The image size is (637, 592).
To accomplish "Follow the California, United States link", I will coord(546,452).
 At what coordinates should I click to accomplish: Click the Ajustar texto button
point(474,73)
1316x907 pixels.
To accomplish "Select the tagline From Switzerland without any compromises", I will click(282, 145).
--------
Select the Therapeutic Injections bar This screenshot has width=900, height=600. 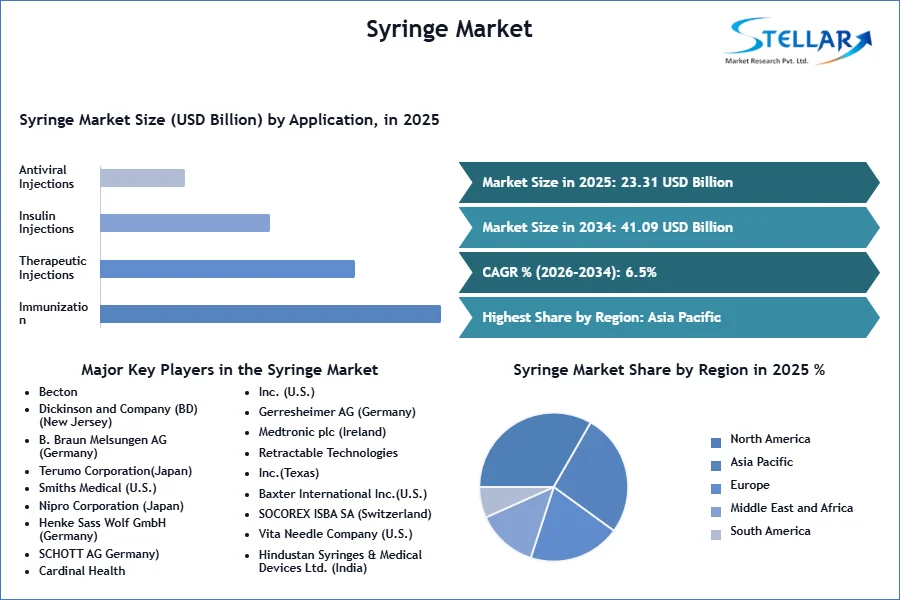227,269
--------
_Problem requirements_
Collect each line above holding the string "will".

_Response area_
To accomplish "Follow the California, United States link", I will coord(546,452).
To accomplish "Select the tagline From Switzerland without any compromises", I will click(282, 145).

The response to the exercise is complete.